Publié le 03 juillet 2012 par Florian @punkonline

les_mauvaises_gens.jpgAprès Rural, Davodeau réitère le concept de "reportage rural". Il s'interroge sur la classe ouvrière des régions isolées de l'après-guerre à l'élection présidentielle de mai 1981.
Il recueille chronologiquement les témoignages d'ouvriers qui ont mené un combat syndical et tout particulièrement ses parents, militants à la JOC (Jeunesse Ouvrière Communiste), la CFTC et enfin au Parti Socialiste.
L'auteur a réalisé ce reportage dans le pays de Mauges, région rurale située dans l'ouest de la France. Après la guerre, la religion y était encore très implantée, mais des organisations catholiques progressistes telles la JOC et la CFTC ont permis de mener des luttes contre des entreprises qui avaient pourtant la sympathie de l’Église.
Pour la population locale, les manifestations n'ont pas toujours été bien comprises, gargarisées par les patrons-employeurs. Le patronat pouvait se permettre de moins bien traiter sa main d’œuvre par rapport à celle des villes puisque les syndicats les plus agités n'étaient pas tolérés et les autres étaient contrôlés par la direction de l'entreprise.
L'année 1962 à permis aux organisations catholiques de s'affirmer davantage grâce à Vatican II. C'est un des très rares conciles de l’Église catholique qui a vu de nombreuses réformes. Cette assemblée de dignitaires chrétiens a voulu tourner l’Église vers les plus pauvres et a permis un rapprochement de l'institution et de la classe ouvrière sur des bases progressistes. Mais cette nouvelle direction a eu pour effet d'éloigner les plus pratiquants et interrogés de nombreux prêtres-ouvriers sur leurs activités.

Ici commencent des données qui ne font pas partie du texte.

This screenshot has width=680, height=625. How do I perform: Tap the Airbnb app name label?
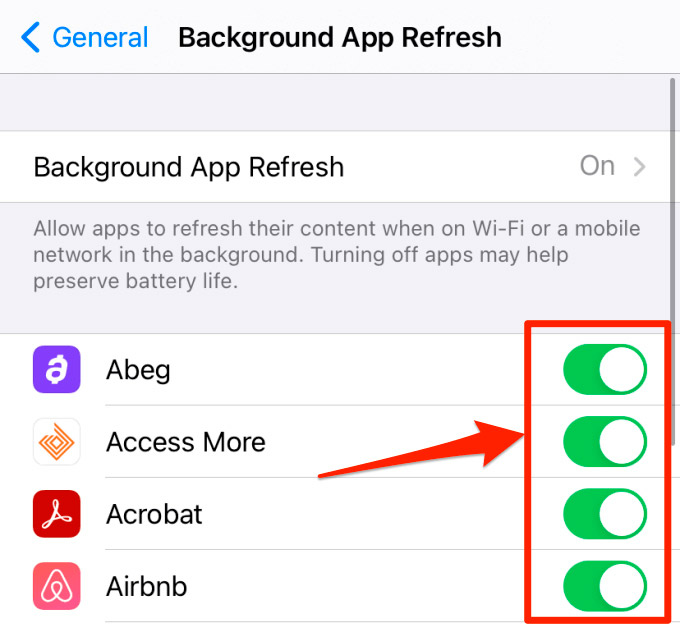(x=147, y=586)
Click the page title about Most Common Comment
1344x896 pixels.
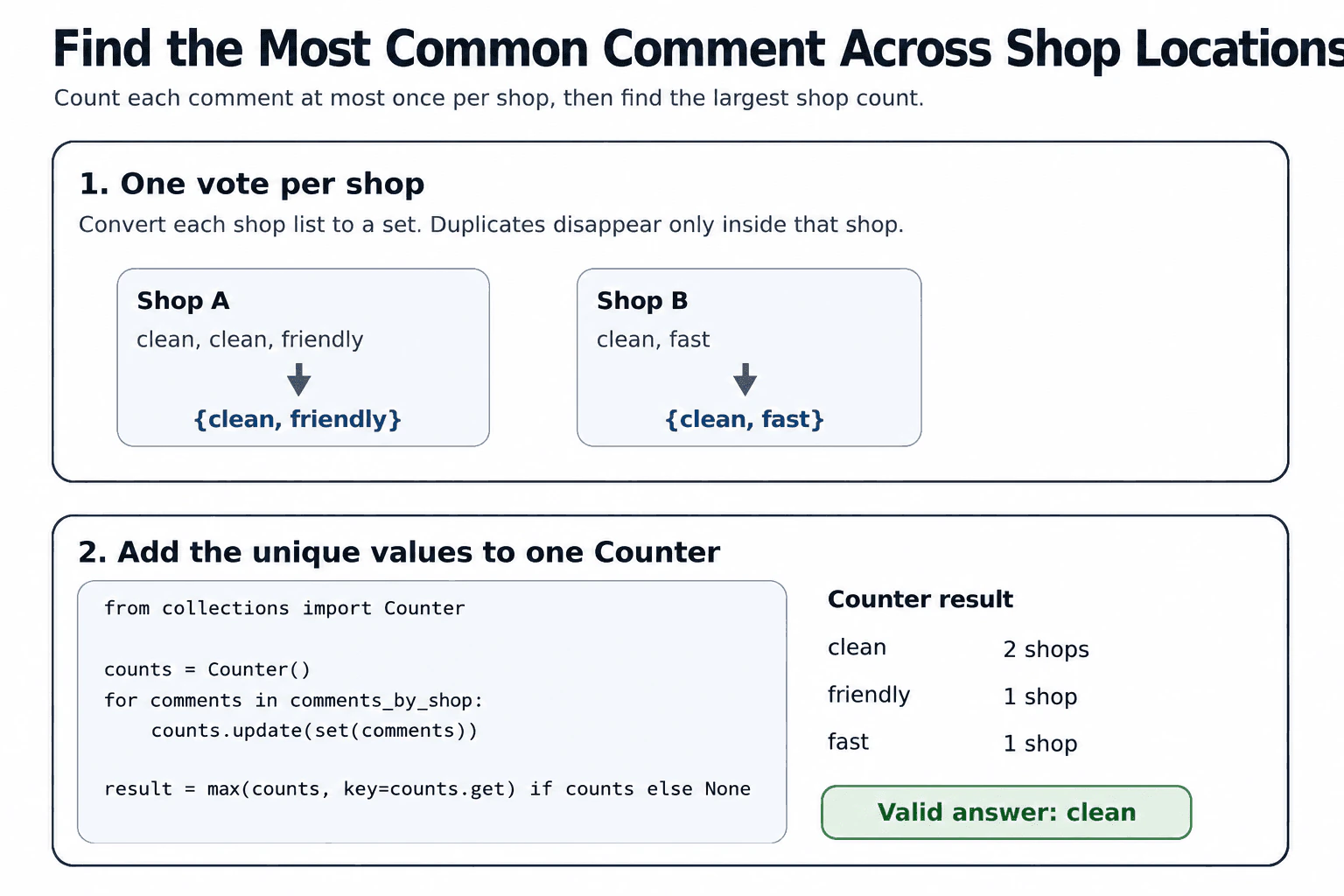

Le combat ne se déroule pas seulement dans le strict cadre du travail. L'éducation est aussi un enjeu des militants pour l'émancipation des travailleurs, alors que l'école des années 50 dans les campagnes est sclérosée par l’Église catholique.
De l'isolement durant leurs premières années en usine à leur émancipation grâce à la lutte syndicale, ces témoins décrivent les changements qui eurent cour jusqu'à l’ascension du PS au pouvoir. Changement à la fois matériel avec le téléphone qui désenclave les campagnes, la télévision qui se répand, les voitures qui se multiplient et l'accès à de meilleurs soins. Changement social également puisque les années 70 verront la fin des trente glorieuse et le chômage progresser. Enfin, un changement politique avec l'alliance du tout nouveau Parti Socialiste et du Parti Communiste qui permet à la gauche française d'avoir une assise plus forte.
Cette excellente BD se termine sur une soirée d'espoir, la victoire de François Mitterrand aux élections présidentielles de 1981. Mais la suite a finalement bien été en deçà des attentes. Pour s'en faire une idée, une autre BD, DOL de Philippe Squarzonni, évoque l'après-élection de 1981 jusqu'en 2007.